[Records excerpted from a collection]
------------
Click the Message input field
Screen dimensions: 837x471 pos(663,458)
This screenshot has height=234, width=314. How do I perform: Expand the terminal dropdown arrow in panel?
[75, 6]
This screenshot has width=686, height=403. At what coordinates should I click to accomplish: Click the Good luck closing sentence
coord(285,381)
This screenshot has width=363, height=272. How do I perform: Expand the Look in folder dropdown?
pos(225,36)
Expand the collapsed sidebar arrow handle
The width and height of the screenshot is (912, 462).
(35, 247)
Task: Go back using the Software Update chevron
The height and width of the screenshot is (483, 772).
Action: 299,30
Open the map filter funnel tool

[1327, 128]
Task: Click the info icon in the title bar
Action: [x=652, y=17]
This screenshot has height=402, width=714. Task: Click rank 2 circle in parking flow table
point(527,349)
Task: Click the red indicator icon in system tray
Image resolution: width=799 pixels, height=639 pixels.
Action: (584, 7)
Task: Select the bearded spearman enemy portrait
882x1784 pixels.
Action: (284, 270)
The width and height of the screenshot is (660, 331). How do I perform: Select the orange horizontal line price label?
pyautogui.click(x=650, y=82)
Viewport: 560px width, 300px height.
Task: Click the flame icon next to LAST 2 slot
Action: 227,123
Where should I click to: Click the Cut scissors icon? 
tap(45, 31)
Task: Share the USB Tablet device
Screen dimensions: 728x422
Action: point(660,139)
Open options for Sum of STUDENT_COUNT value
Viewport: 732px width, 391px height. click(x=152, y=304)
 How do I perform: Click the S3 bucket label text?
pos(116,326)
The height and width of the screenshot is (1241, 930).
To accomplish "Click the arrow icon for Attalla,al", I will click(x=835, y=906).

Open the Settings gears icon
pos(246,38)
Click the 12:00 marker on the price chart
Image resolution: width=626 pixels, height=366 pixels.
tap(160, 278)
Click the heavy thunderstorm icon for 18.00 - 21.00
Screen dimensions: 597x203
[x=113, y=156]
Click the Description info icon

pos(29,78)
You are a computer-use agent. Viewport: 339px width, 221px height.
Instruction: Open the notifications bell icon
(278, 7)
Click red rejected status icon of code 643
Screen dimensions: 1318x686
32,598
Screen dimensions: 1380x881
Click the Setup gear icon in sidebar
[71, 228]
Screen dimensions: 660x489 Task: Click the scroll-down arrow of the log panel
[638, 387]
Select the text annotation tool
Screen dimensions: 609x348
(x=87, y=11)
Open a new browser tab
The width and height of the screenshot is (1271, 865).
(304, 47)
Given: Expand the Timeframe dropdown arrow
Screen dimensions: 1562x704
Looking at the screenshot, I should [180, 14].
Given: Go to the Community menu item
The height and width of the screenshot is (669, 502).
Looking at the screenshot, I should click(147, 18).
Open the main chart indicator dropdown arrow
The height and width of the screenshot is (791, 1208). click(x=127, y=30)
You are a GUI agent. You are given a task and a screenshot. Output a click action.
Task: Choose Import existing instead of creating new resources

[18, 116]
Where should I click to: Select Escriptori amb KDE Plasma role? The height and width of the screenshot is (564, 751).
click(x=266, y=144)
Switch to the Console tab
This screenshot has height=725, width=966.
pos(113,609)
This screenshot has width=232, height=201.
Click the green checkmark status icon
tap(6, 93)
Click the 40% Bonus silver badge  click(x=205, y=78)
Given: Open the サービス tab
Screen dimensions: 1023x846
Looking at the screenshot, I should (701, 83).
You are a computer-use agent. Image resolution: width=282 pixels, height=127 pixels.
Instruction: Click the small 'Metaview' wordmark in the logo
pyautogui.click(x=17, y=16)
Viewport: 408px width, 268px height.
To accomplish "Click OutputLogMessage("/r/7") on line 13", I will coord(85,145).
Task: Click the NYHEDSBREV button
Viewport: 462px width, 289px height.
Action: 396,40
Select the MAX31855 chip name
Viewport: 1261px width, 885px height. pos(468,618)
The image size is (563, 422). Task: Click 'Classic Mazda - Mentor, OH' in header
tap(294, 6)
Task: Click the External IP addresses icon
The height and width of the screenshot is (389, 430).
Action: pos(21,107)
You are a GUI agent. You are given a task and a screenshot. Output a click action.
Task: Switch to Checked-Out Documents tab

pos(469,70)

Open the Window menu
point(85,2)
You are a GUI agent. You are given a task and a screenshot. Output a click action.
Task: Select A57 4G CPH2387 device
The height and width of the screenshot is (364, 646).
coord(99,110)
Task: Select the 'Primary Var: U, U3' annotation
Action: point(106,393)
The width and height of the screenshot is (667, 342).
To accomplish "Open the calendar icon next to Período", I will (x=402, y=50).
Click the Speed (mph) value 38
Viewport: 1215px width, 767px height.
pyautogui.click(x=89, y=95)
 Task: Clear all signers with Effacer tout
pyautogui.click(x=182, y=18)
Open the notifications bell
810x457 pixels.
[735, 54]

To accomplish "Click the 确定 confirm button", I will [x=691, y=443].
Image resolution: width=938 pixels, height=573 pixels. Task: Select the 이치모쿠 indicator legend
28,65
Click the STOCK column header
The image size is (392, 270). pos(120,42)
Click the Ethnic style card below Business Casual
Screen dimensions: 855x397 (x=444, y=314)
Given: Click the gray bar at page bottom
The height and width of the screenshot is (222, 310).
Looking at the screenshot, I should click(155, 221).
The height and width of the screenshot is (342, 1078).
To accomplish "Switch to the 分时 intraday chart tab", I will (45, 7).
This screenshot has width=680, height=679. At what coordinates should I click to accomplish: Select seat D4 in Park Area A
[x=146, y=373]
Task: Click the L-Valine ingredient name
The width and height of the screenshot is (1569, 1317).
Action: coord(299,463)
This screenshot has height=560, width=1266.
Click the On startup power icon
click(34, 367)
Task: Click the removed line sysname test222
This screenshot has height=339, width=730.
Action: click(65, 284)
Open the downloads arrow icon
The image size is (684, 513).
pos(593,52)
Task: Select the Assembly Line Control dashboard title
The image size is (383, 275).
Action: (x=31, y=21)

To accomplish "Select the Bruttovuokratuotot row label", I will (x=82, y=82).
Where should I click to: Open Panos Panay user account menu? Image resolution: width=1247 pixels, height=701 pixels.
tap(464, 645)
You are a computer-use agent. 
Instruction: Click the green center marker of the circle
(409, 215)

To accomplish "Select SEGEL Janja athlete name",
------------
TASK TO COMPLETE =>
Word for word, copy out the entries.

EXPECTED OUTPUT =>
Click the Message input field
Screen dimensions: 837x471 pos(663,458)
This screenshot has height=234, width=314. How do I perform: Expand the terminal dropdown arrow in panel?
[75, 6]
This screenshot has width=686, height=403. At what coordinates should I click to accomplish: Click the Good luck closing sentence
coord(285,381)
This screenshot has width=363, height=272. How do I perform: Expand the Look in folder dropdown?
pos(225,36)
Expand the collapsed sidebar arrow handle
The width and height of the screenshot is (912, 462).
(35, 247)
Task: Go back using the Software Update chevron
The height and width of the screenshot is (483, 772).
Action: 299,30
Open the map filter funnel tool

[1327, 128]
Task: Click the info icon in the title bar
Action: [x=652, y=17]
This screenshot has height=402, width=714. Task: Click rank 2 circle in parking flow table
point(527,349)
Task: Click the red indicator icon in system tray
Image resolution: width=799 pixels, height=639 pixels.
Action: (584, 7)
Task: Select the bearded spearman enemy portrait
882x1784 pixels.
Action: (284, 270)
The width and height of the screenshot is (660, 331). How do I perform: Select the orange horizontal line price label?
pyautogui.click(x=650, y=82)
Viewport: 560px width, 300px height.
Task: Click the flame icon next to LAST 2 slot
Action: 227,123
Where should I click to: Click the Cut scissors icon? 
tap(45, 31)
Task: Share the USB Tablet device
Screen dimensions: 728x422
Action: point(660,139)
Open options for Sum of STUDENT_COUNT value
Viewport: 732px width, 391px height. click(x=152, y=304)
 How do I perform: Click the S3 bucket label text?
pos(116,326)
The height and width of the screenshot is (1241, 930).
To accomplish "Click the arrow icon for Attalla,al", I will click(x=835, y=906).

Open the Settings gears icon
pos(246,38)
Click the 12:00 marker on the price chart
Image resolution: width=626 pixels, height=366 pixels.
tap(160, 278)
Click the heavy thunderstorm icon for 18.00 - 21.00
Screen dimensions: 597x203
[x=113, y=156]
Click the Description info icon

pos(29,78)
You are a computer-use agent. Viewport: 339px width, 221px height.
Instruction: Open the notifications bell icon
(278, 7)
Click red rejected status icon of code 643
Screen dimensions: 1318x686
32,598
Screen dimensions: 1380x881
Click the Setup gear icon in sidebar
[71, 228]
Screen dimensions: 660x489 Task: Click the scroll-down arrow of the log panel
[638, 387]
Select the text annotation tool
Screen dimensions: 609x348
(x=87, y=11)
Open a new browser tab
The width and height of the screenshot is (1271, 865).
(304, 47)
Given: Expand the Timeframe dropdown arrow
Screen dimensions: 1562x704
Looking at the screenshot, I should [180, 14].
Given: Go to the Community menu item
The height and width of the screenshot is (669, 502).
Looking at the screenshot, I should click(147, 18).
Open the main chart indicator dropdown arrow
The height and width of the screenshot is (791, 1208). click(x=127, y=30)
You are a GUI agent. You are given a task and a screenshot. Output a click action.
Task: Choose Import existing instead of creating new resources

[18, 116]
Where should I click to: Select Escriptori amb KDE Plasma role? The height and width of the screenshot is (564, 751).
click(x=266, y=144)
Switch to the Console tab
This screenshot has height=725, width=966.
pos(113,609)
This screenshot has width=232, height=201.
Click the green checkmark status icon
tap(6, 93)
Click the 40% Bonus silver badge  click(x=205, y=78)
Given: Open the サービス tab
Screen dimensions: 1023x846
Looking at the screenshot, I should (701, 83).
You are a computer-use agent. Image resolution: width=282 pixels, height=127 pixels.
Instruction: Click the small 'Metaview' wordmark in the logo
pyautogui.click(x=17, y=16)
Viewport: 408px width, 268px height.
To accomplish "Click OutputLogMessage("/r/7") on line 13", I will coord(85,145).
Task: Click the NYHEDSBREV button
Viewport: 462px width, 289px height.
Action: 396,40
Select the MAX31855 chip name
Viewport: 1261px width, 885px height. pos(468,618)
The image size is (563, 422). Task: Click 'Classic Mazda - Mentor, OH' in header
tap(294, 6)
Task: Click the External IP addresses icon
The height and width of the screenshot is (389, 430).
Action: pos(21,107)
You are a GUI agent. You are given a task and a screenshot. Output a click action.
Task: Switch to Checked-Out Documents tab

pos(469,70)

Open the Window menu
point(85,2)
You are a GUI agent. You are given a task and a screenshot. Output a click action.
Task: Select A57 4G CPH2387 device
The height and width of the screenshot is (364, 646).
coord(99,110)
Task: Select the 'Primary Var: U, U3' annotation
Action: point(106,393)
The width and height of the screenshot is (667, 342).
To accomplish "Open the calendar icon next to Período", I will (x=402, y=50).
Click the Speed (mph) value 38
Viewport: 1215px width, 767px height.
pyautogui.click(x=89, y=95)
 Task: Clear all signers with Effacer tout
pyautogui.click(x=182, y=18)
Open the notifications bell
810x457 pixels.
[735, 54]

To accomplish "Click the 确定 confirm button", I will [x=691, y=443].
Image resolution: width=938 pixels, height=573 pixels. Task: Select the 이치모쿠 indicator legend
28,65
Click the STOCK column header
The image size is (392, 270). pos(120,42)
Click the Ethnic style card below Business Casual
Screen dimensions: 855x397 (x=444, y=314)
Given: Click the gray bar at page bottom
The height and width of the screenshot is (222, 310).
Looking at the screenshot, I should click(155, 221).
The height and width of the screenshot is (342, 1078).
To accomplish "Switch to the 分时 intraday chart tab", I will (45, 7).
This screenshot has width=680, height=679. At what coordinates should I click to accomplish: Select seat D4 in Park Area A
[x=146, y=373]
Task: Click the L-Valine ingredient name
The width and height of the screenshot is (1569, 1317).
Action: coord(299,463)
This screenshot has height=560, width=1266.
Click the On startup power icon
click(34, 367)
Task: Click the removed line sysname test222
This screenshot has height=339, width=730.
Action: click(65, 284)
Open the downloads arrow icon
The image size is (684, 513).
pos(593,52)
Task: Select the Assembly Line Control dashboard title
The image size is (383, 275).
Action: (x=31, y=21)

To accomplish "Select the Bruttovuokratuotot row label", I will (x=82, y=82).
Where should I click to: Open Panos Panay user account menu? Image resolution: width=1247 pixels, height=701 pixels.
tap(464, 645)
You are a computer-use agent. 
Instruction: Click the green center marker of the circle
(409, 215)

To accomplish "Select SEGEL Janja athlete name",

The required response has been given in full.